20140821_150337I didn’t always want a home birth. I remember how crazy the idea sounded to me when a midwife during my first pregnancy back in 2008 asked me whether I’d consider giving birth at home. Little did I know that nearly 6 years later I would choose to give birth to my third child at home!

Before I get into it, I just want you to know that I didn’t write this post because I’m trying to convince you to have a home birth or because I think a home birth is for everyone. I didn’t write this post to tell you about the benefits of home birth either, which is why I won’t tell you WHY I ended up choosing one. I wrote this post because I want to share my journey and show you HOW it’s possible to go from not even thinking of home birth as an option to actually having one, and by choice.

With my first two children I didn’t even think about it for a second – I didn’t know anyone of our generation who had given birth at home, and it just wasn’t ‘the done thing’. By the time I became pregnant with my third son however, I had become part of the Natal Family and had learnt a huge amount about pregnancy and birth. By then, I also knew people who have successfully and safely had their babies at home and had fantastic experiences; but even then, home birth just felt like something ‘others’  would do, not us.

The first time I started to really think about home birth was when (pregnant with my 3rd baby) the midwife who did my booking visit came to my house and informed me that because I had had two straightforward pregnancies and midwife-led births I had been put under the care of the Home Birth team. She explained that I didn’t have to give birth at home if I didn’t want to, but as long as I stayed with this team, it meant that they’d come to see me for all antenatal appointments, and of course if I wanted to, when the time came, it meant that I could call a midwife (two, in fact) to assist me giving birth at home.

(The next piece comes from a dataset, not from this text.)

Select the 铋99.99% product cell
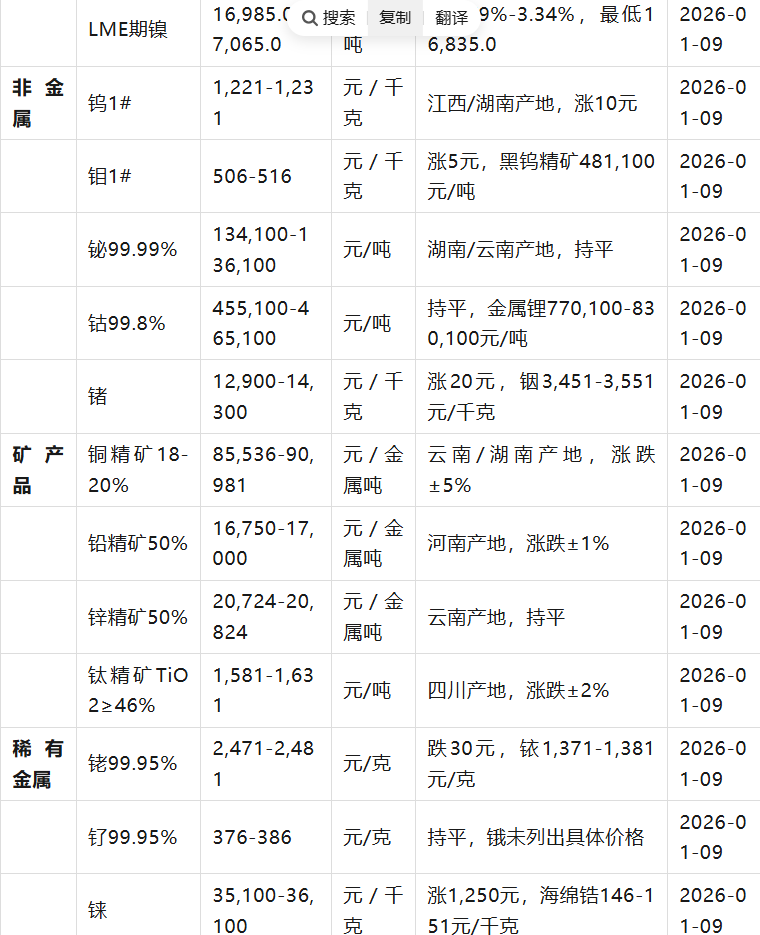click(x=132, y=250)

At first, I decided to stay with the team because of the convenience – they come to your house and they work on weekends, which meant I didn’t even have to take days off work for antenatal appointments. But as time passed, staying with the team meant that I owed it to these lovely ladies to at least appear to be making an effort and looking into it! And that’s how my journey started: pretty much by chance.

In the end I had an amazing home birth, which wouldn’t have happened without the support from my husband, my midwives, Steph from the Natal Family and the home birth advocates I met along the way. It wouldn’t have happened without the information and supporting stories that I found through my research and that helped to make a home birth a reality for us.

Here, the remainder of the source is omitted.